The systolic–diastolic BP correlation has an important role in the determination of both AASI and HASI values and, indeed, a strong negative association was observed between AASI or HASI and the respective systolic–diastolic BP correlation coefficients (Figure 3). However, even when the analysis was restricted in the subgroup with systolic–diastolic HBP correlation coefficient values above 0.5, the results concerning the comparison of AASI and HASI or their relationship with age and pulse pressure did not change. Interestingly, when symmetrical AASI and HASI values were examined to correct for their dependence on systolic–diastolic correlation, the results were similar to those of non-symmetrical AASI and HASI values. It should be noted, however, that although symmetrical AASI was independent of the systolic–diastolic BP association, a weak positive correlation was revealed between symmetrical HASI values and systolic–diastolic BP correlation coefficients.

The main limitation of this study is that HASI was investigated as a potential marker of stiffness by assessing its relationship with other surrogate measures of arterial stiffness (AASI and pulse pressure) rather than with direct measures of arterial stiffness (for example, PWV). However, several studies have shown that AASI and pulse pressure are reliable indirect markers of arterial stiffness and are independently associated with cardiovascular morbidity and mortality.3, 4, 5, 6, 23, 24, 25 On the other hand, there are studies that questioned the clinical relevance of AASI in predicting arterial stiffness and target organ damage. Schillaci et al.21 reported significant relationship of AASI with left ventricular mass index and PWV in untreated hypertensives, yet both associations were diminished after adjustment for other variables. Likewise, Jerrard-Dunne et al.26 found significant relationships of AASI with PWV and augmentation index in hypertensive subjects, which were lost after adjustment for age. Finally, Muxfeldt et al.27 showed that in patients with resistant hypertension, 24-h pulse pressure compared to AASI was more closely associated with arterial stiffness (PWV). Therefore, the findings of this study that HASI is not well correlated with AASI do not exclude its likelihood to correlate with arterial stiffness evaluated with a standard method such as PWV.

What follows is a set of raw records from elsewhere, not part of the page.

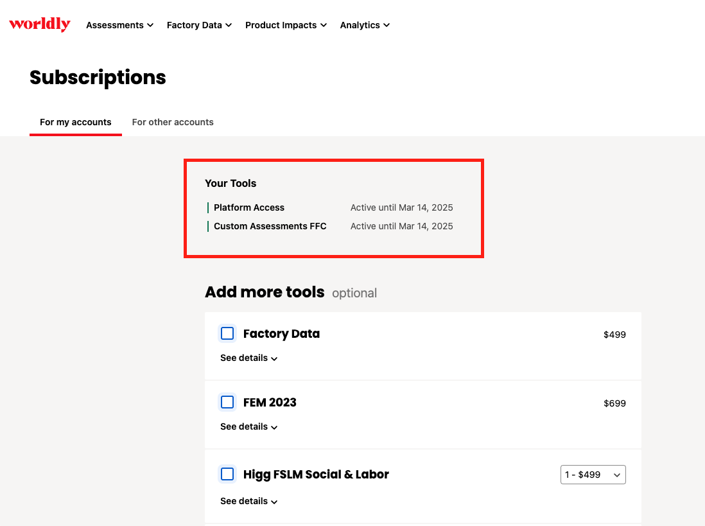This screenshot has width=705, height=526.
Task: Click the Factory Data tool title
Action: 281,333
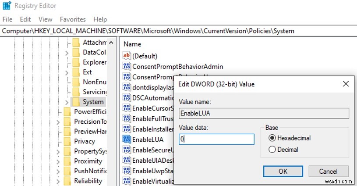357x186 pixels.
Task: Click the registry path address bar
Action: click(x=175, y=31)

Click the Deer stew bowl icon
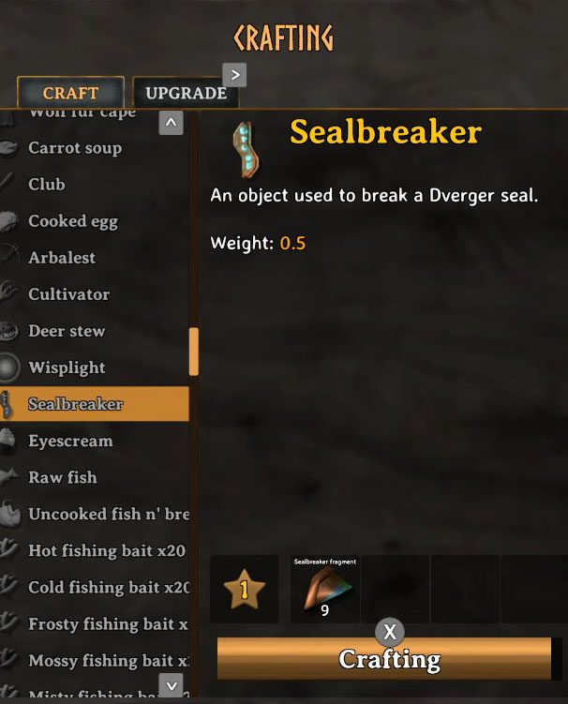[x=8, y=331]
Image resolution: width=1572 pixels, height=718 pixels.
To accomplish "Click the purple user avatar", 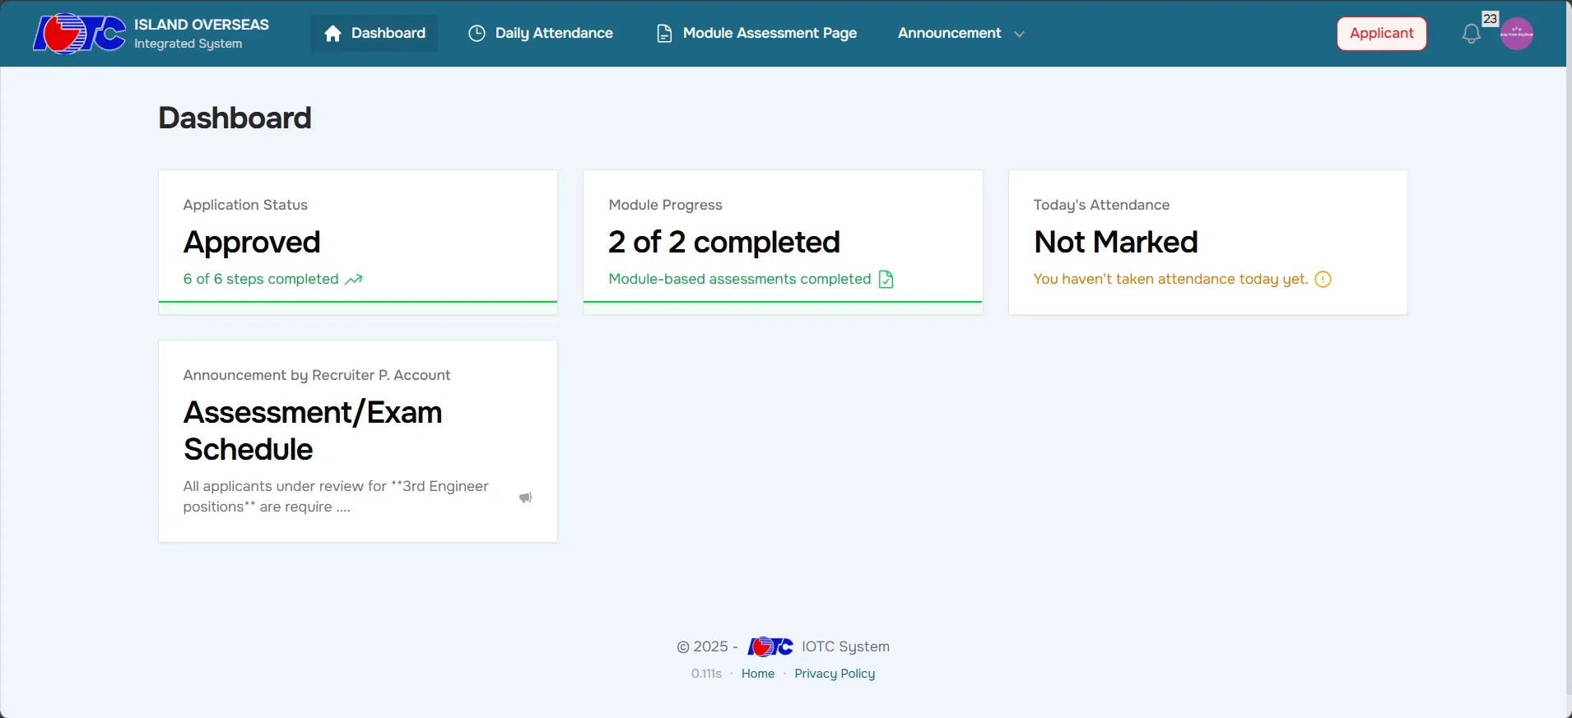I will [1516, 34].
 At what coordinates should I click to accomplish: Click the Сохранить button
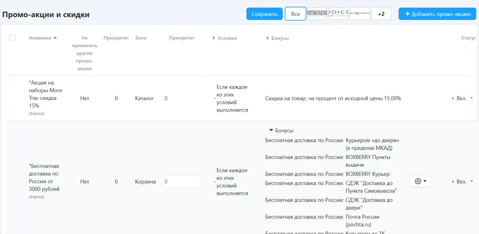[x=264, y=14]
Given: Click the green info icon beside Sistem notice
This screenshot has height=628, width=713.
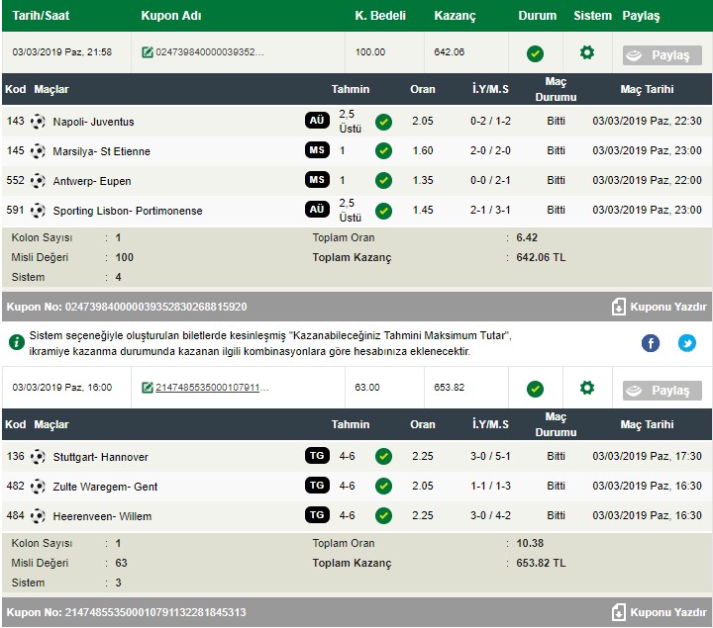Looking at the screenshot, I should tap(17, 342).
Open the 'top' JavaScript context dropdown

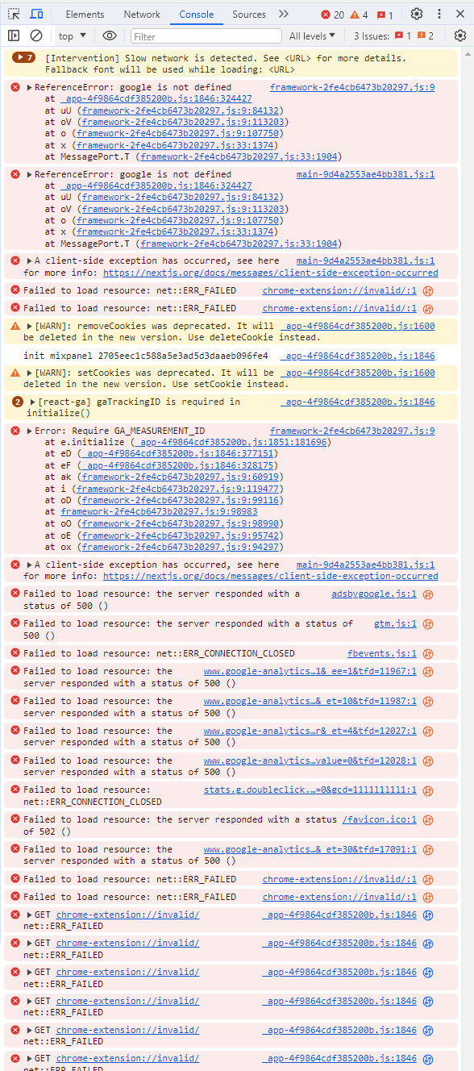[x=72, y=35]
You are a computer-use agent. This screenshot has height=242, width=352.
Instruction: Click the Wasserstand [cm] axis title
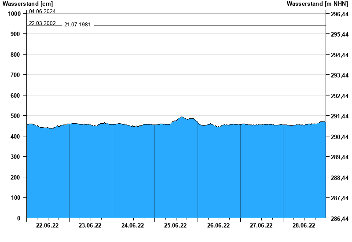28,4
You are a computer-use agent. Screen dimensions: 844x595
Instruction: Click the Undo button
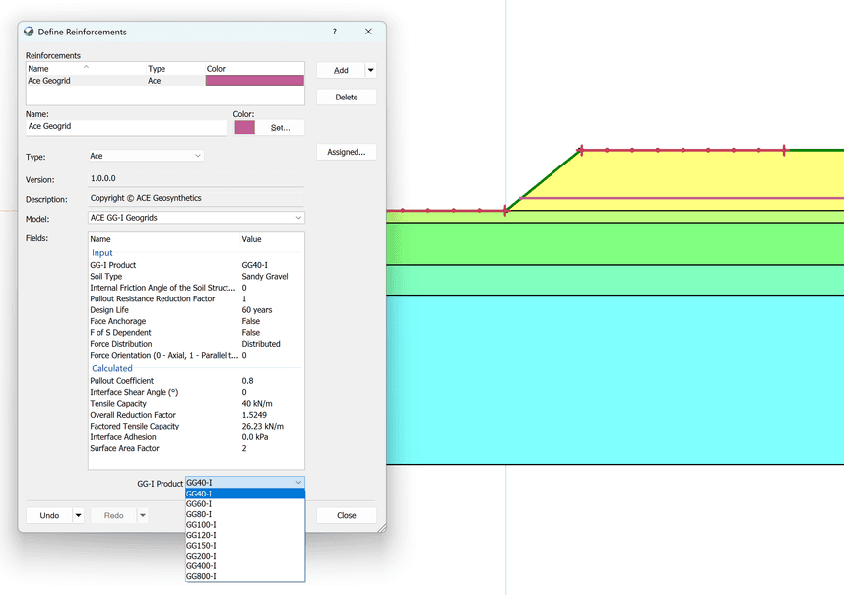click(x=49, y=515)
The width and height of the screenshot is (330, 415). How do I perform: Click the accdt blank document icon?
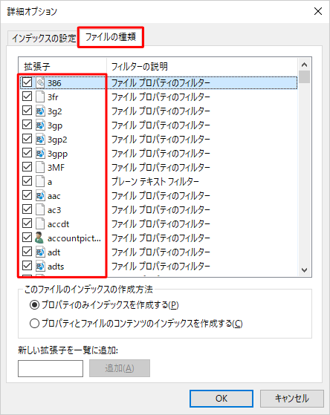click(40, 224)
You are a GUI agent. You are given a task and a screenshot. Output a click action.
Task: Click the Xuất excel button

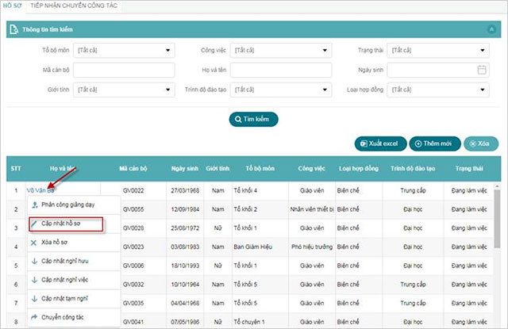pyautogui.click(x=380, y=143)
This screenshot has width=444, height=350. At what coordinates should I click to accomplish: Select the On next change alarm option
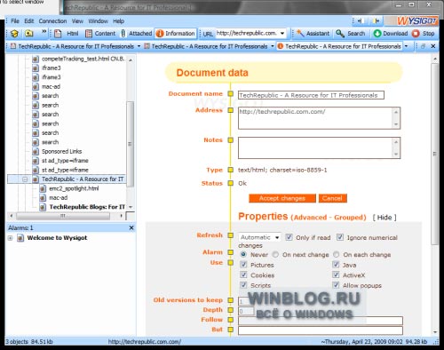pyautogui.click(x=275, y=254)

In conclusion, this study provides conclusive evidence on arterial stiffness index based on home BP measurements (HASI), compared to AASI obtained in the same subjects. HASI appears to have similarities with AASI, but also important differences. It has higher values and is less closely associated with established markers of arterial stiffness, such as age and pulse pressure. In multivariate analysis, HASI was determined only by pulse pressure and to a smaller degree. Poor agreement was observed between HASI and AASI in detecting subjects at the top quartile of their distributions. These data do not support the view that home measurements are interchangeable with ambulatory measurements in the calculation of the arterial stiffness index. Until the association of HASI with established indexes of arterial stiffness and cardiovascular events risk is investigated, HASI should not be regarded as a reliable substitute of AASI.